この本、実は数十年前に読んだ記憶があって、いつも再読のチャンスを狙っていたのだが、その時には、まだ歴史に興味も薄く、読むのに多くの苦闘時間を要したような気がしていて、身構えが必要な感じを持っていた。

なにしろ、この百話が最初に世に出たのは明治35年のこと。幕末の記憶も徐々に人々の記憶から薄れゆく中で、報知新聞に連載される。維新をはさんで前後に十年ほどの幅をもった実話を、古老から聴き取る形で百話が完結している。その後、内外出版協会より一冊の単行本として出版される。そして昭和4年に増補改訂され、さらに明治百年の記念出版として昭和44年に角川より復刊されている。もうその頃には維新を知る人もいなくなり、もっぱら時代小説のタネ本になっていたそうだ。そして、この角川選書は昭和50年第十版となっている。

ペリーが日本に押しかけて以来、武士階級がなしくずれになっていき江戸市内の治安が崩れて行き、辻斬りとか放火とか、封建制度が内部から崩れていった実態が読み取れる。下級武士が抜擢されたというか、武士階級内部の身分制度自体がなくなっていく過程だったのだろう。

また、勝海舟と西郷隆盛の急戦協定の後、薩長軍が江戸市内に入って三日間は、切捨御免で、幕府方とみるや、バサバサと容赦なく切り捨てたり、捕虜になったとしても、どこかに連行していって、首切りを進めていたのだが、突如、天皇即位の恩赦ということになって、ある日を境に首切り終了となったことなども書かれている。

幕府方の武士は、薩長が侵入してきた日に、まごまごして逃げ遅れ、上野の山にこもった瞬間に、そのまま、北へ北への落武者街道にはまってしまい、よほどの変装の名人だけが江戸に再潜入し、花屋などに偽装して時間を過ごし、助命が決まってから投降・謹慎して人生再スタートという幸運に恵まれたようだ。「潔ぎよし」なんて概念は、あったのだろうか。土方だけか。

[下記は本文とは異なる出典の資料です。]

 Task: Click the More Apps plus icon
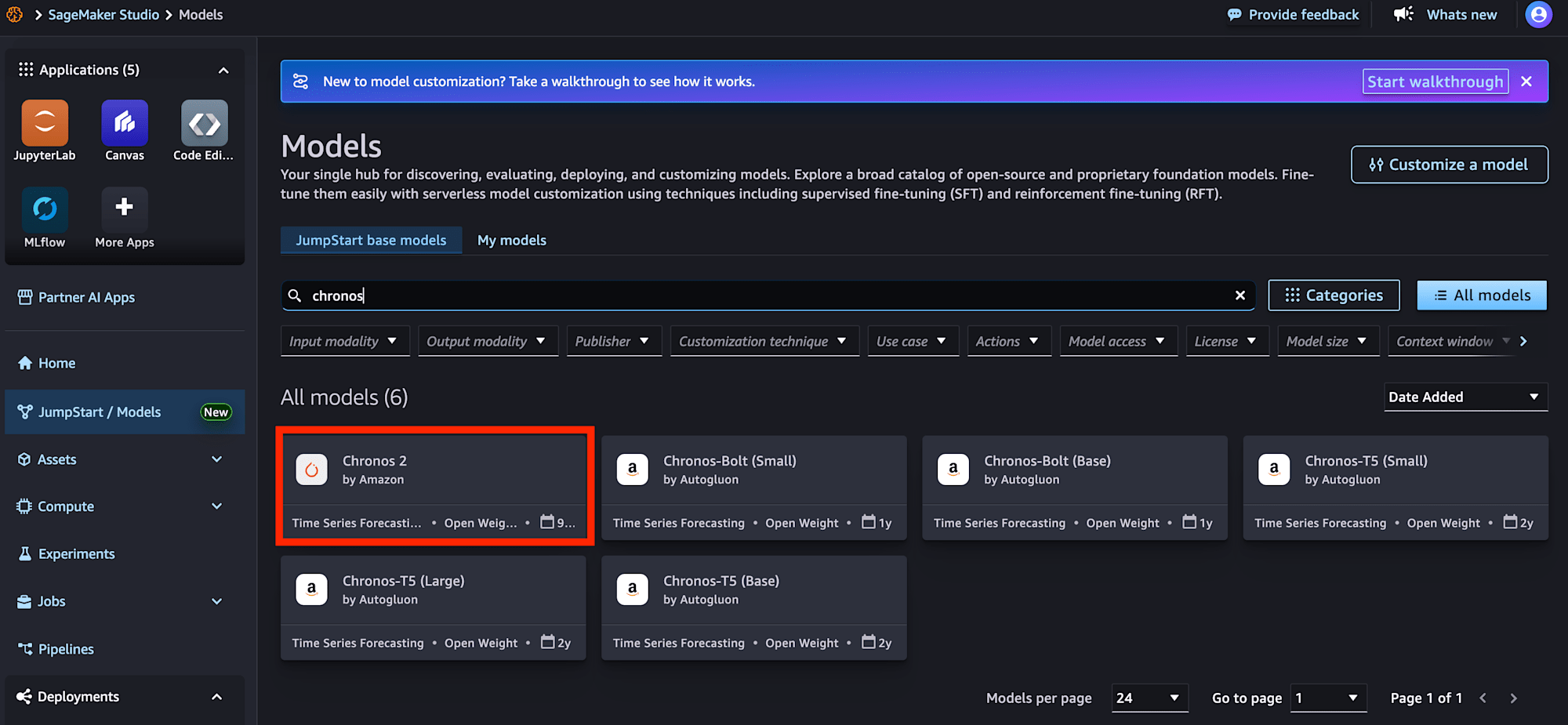point(125,208)
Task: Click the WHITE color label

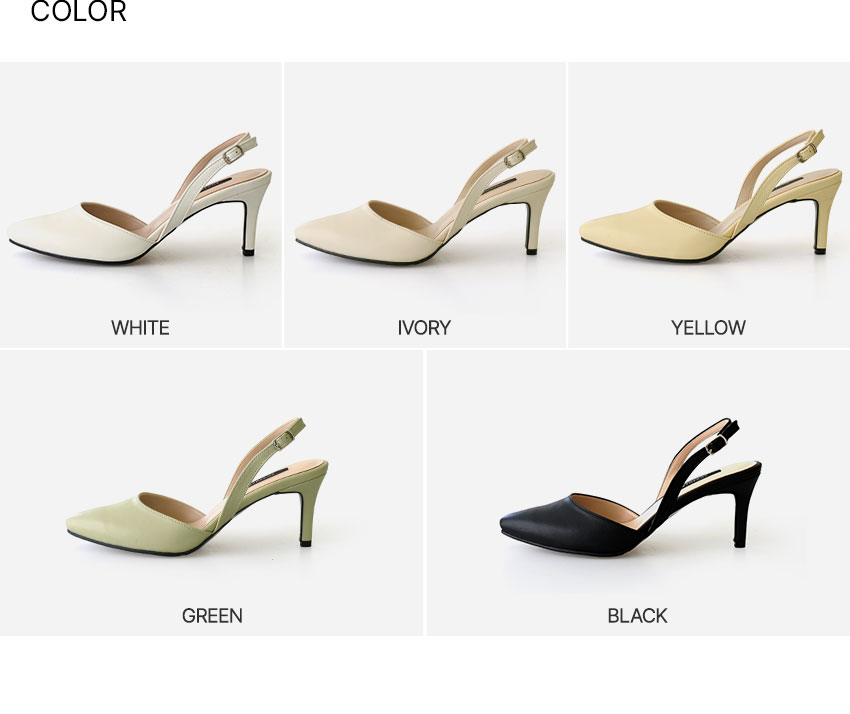Action: (x=140, y=328)
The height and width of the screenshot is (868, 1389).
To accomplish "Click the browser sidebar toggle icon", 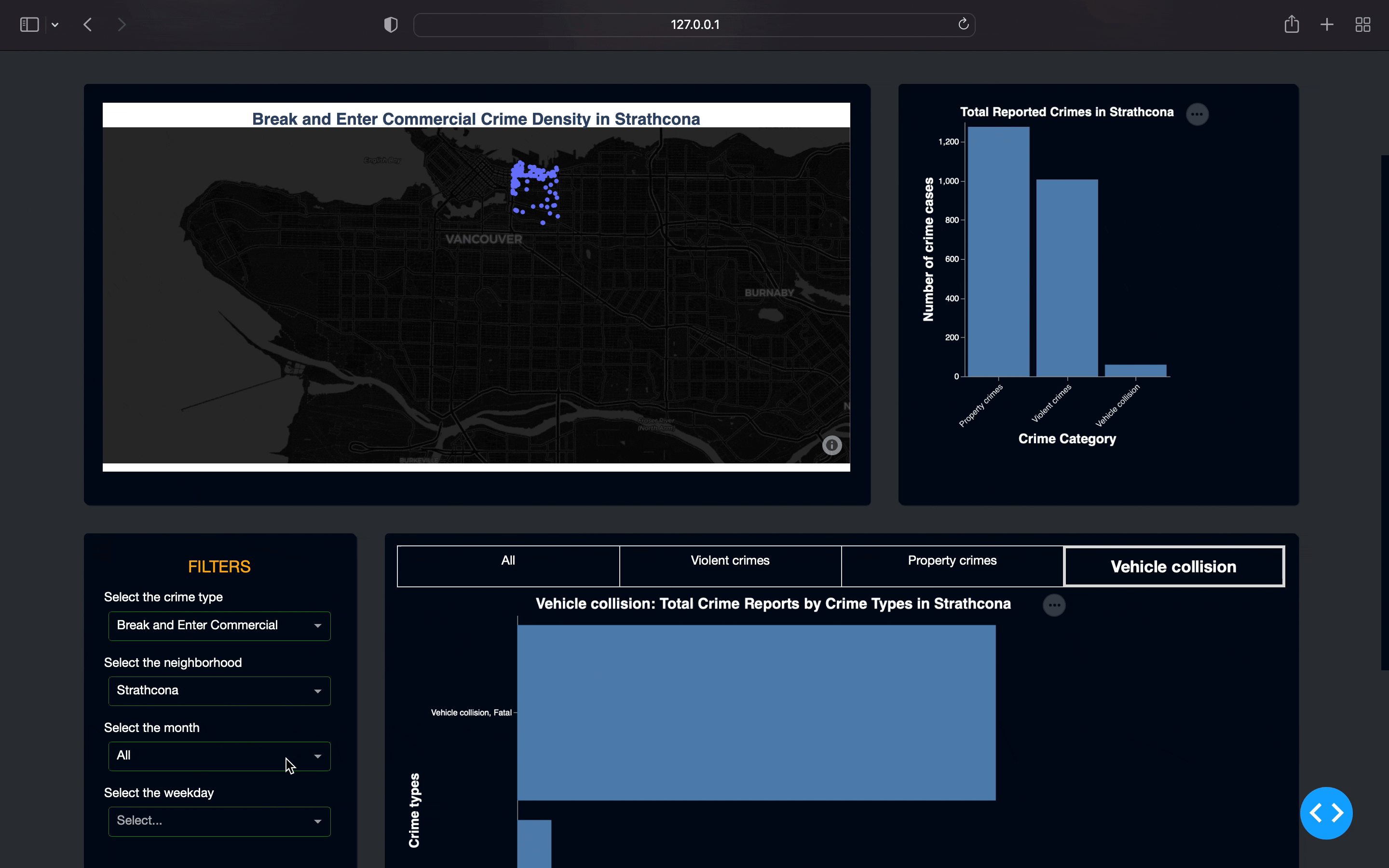I will click(29, 24).
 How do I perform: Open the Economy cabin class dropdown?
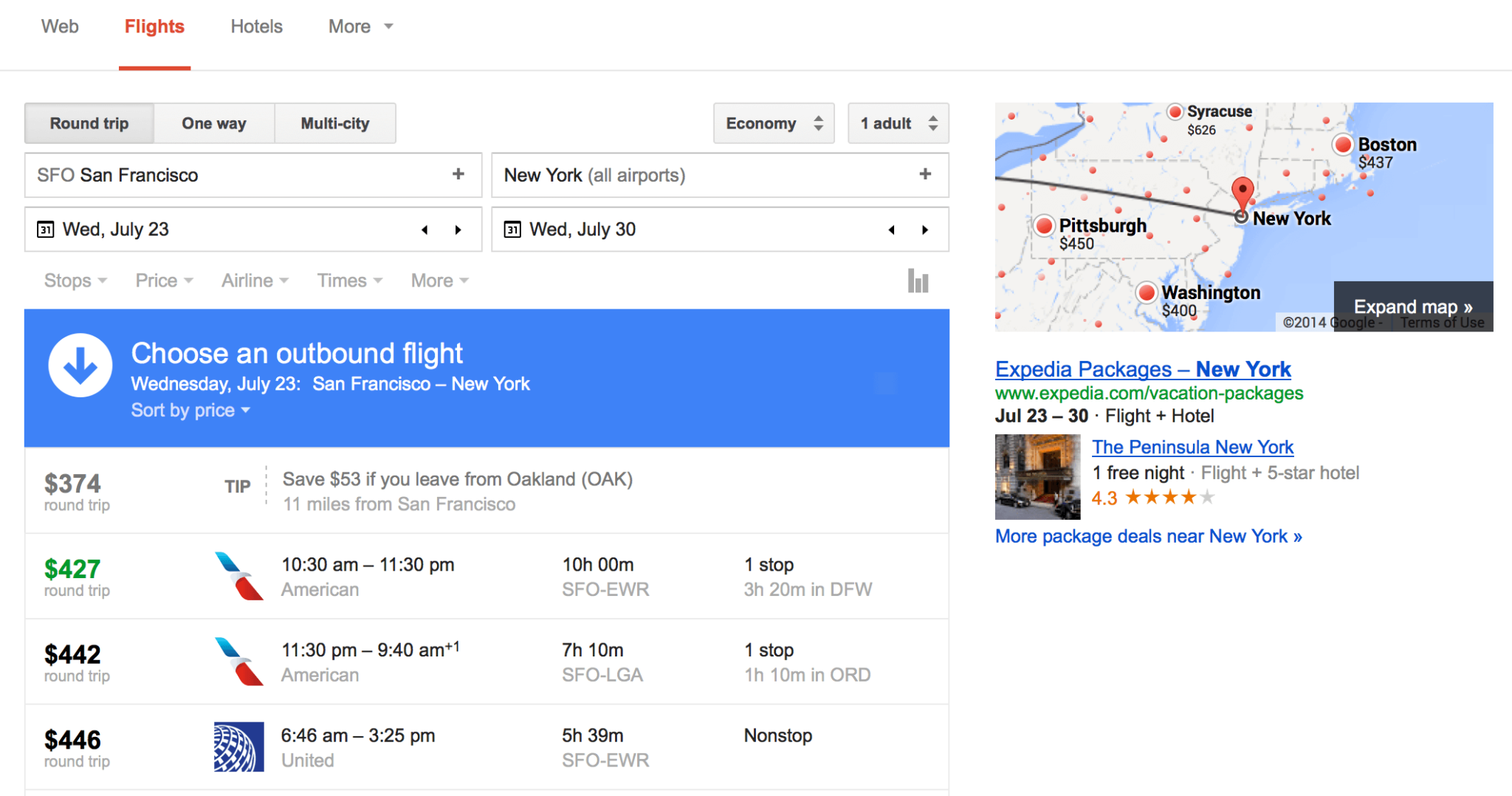(772, 123)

そういう話が百話にわたって書かれているのだが、案外、スラスラと読めるものだ。今や幕末のことを結構知っているからだろうか。

書き漏らしたが、1837年に大坂で起こった大塩平八郎の乱だが、幕末の江戸の市民もその情報をかなり正確に知っていることが書かれている。やはり幕末は大塩による一発の銃声から始まったといってもいいのではないだろうか。


なお、『幕末百話』の姉妹編に、『明治百話』があるそうで、現在は、『幕末百話』も『明治百話』も岩波文庫に収録されているそうだ。こうなると電子書籍で読むほうがいいのかもしれないが、現物の本の難易度と分量を大型書店で確認してから着手すべきなのだろうか。